# [SET PROBLEM 1]
List the section headings in the worked math problem.
# [SET PROBLEM 2]
Summarize the worked math problem in two sentences.
# [SET PROBLEM 3]
Continue the worked math problem from where it stops.

# [DOCUMENT]
——

Appropriate Question:

The difference of squares of two two numbers is 180. If the square of the smaller number is 8 tumes the larger number, find the two numbers.

Given:

Difference of squares of two numbers is 180.

the smaller number is 8 times the larger number.

To Find:

Find The Two Numbers.

Answer:

Let The Smaller Number be x and, the larger number = y.

——

# [GIVEN DATA]
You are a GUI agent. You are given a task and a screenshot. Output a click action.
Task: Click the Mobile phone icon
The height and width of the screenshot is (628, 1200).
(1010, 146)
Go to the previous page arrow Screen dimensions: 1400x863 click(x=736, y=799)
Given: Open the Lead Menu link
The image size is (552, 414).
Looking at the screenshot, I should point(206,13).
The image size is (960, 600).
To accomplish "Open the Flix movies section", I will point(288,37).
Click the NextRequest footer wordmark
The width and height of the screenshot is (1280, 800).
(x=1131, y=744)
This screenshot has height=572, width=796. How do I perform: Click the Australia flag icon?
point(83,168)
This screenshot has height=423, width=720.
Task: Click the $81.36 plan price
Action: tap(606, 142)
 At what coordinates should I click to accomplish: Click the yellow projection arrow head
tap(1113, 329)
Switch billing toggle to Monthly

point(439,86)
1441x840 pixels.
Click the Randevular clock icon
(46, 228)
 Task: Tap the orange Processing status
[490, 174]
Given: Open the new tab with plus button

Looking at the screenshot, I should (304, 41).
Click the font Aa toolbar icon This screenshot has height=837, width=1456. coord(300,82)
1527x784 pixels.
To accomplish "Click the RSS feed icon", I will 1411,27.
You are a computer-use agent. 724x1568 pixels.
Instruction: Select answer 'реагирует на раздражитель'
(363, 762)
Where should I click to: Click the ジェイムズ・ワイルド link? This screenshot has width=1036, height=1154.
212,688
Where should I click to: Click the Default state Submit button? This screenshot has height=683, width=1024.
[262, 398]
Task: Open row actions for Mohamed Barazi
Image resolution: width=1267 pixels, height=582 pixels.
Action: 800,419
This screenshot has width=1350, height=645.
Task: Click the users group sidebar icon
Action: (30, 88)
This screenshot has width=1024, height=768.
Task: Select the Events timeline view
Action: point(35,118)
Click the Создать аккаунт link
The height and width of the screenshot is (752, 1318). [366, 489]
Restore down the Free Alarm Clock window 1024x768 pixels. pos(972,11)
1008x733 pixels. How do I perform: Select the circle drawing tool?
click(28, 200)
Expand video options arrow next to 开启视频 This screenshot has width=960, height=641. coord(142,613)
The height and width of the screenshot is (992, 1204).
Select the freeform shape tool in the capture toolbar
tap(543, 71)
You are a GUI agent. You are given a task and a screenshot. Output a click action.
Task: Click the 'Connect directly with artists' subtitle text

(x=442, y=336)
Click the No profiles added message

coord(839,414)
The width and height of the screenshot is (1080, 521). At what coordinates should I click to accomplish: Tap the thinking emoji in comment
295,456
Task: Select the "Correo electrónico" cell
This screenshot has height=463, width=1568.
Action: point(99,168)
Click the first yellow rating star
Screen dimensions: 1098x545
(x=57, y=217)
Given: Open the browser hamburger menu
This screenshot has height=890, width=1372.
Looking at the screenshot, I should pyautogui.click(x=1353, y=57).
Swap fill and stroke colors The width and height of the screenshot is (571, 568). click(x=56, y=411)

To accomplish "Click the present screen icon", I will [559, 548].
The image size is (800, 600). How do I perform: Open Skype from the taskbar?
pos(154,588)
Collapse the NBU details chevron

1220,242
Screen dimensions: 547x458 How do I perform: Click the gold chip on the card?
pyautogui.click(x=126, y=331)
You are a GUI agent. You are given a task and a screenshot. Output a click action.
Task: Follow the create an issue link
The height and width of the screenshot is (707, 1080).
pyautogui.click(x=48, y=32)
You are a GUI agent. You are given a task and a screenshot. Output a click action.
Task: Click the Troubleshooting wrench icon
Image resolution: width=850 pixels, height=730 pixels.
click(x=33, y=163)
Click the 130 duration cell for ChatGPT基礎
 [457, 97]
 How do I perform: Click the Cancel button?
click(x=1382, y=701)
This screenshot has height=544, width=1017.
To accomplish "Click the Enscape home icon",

——

# [WRITTEN ANSWER 1]
Appropriate Question:
Given:
To Find:
Answer:

# [WRITTEN ANSWER 2]
The problem states that the difference of the squares of two numbers is 180 and that the square of the smaller number is 8 times the larger number, and it asks for the two numbers. The answer begins by letting the smaller number be x and the larger number be y.

# [WRITTEN ANSWER 3]
According To The Statment,

$\tt{ {y}^{2} - {x}^{2} = 180 \: \: [y > x]} \: \: \: \: \sf{...(i)}$

$: \implies \tt{Also, \: {x}^{2} = 8y } \: \: \: \sf{ ...(ii)}$

Substituting The Value Of (ii) in (i), We Get, $\tt{ {y}^{2} - 8y = 180 }$

$: \implies \tt{ {y}^{2} - 8y - 180 = 0 } \\ : \implies \tt{ {y}^{2} - 18y + 10y - 180 = 0} \\ : \implies \tt{y(y - 18) + 10(y - 18) = 0} \\ : \implies \tt{(y + 10)(y - 18) = 0}: \implies \tt{y + 10 = 0} \: \: \: \: \: \bf{or} \: \: \: \tt{ y - 18 = 0} \\ : \implies \tt{y = - 10} \: \: \: \bf{or} \: \: \: \tt{y = 18}$

Now,

$\tt{if \: y = - 10 \: is \: rejected.} \\ \tt{then \: {x}^{2} = 8 \times ( - 10) } \: \: \: \: [Using(ii)] \\ : \implies \tt{ {x}^{2} = - 80 } \\ : \implies \tt{x= \pm \: \sqrt{ - 80} } \: \: \: \: [Not \: Real \: Root]\\ : \implies \tt{So, \: y = - 10 \: is \: rejected.} \\ : \implies \tt{If \: y=18, Then, \: {x}^{2} = 8 \times 18 \: \: \: \: [Using \: (ii)] } \\ : \implies \tt{ {x}^{2} = 144} \\ : \implies \tt{x = \pm12}$

Hence, Two Numbers are (12, 18) or (-12, 18) .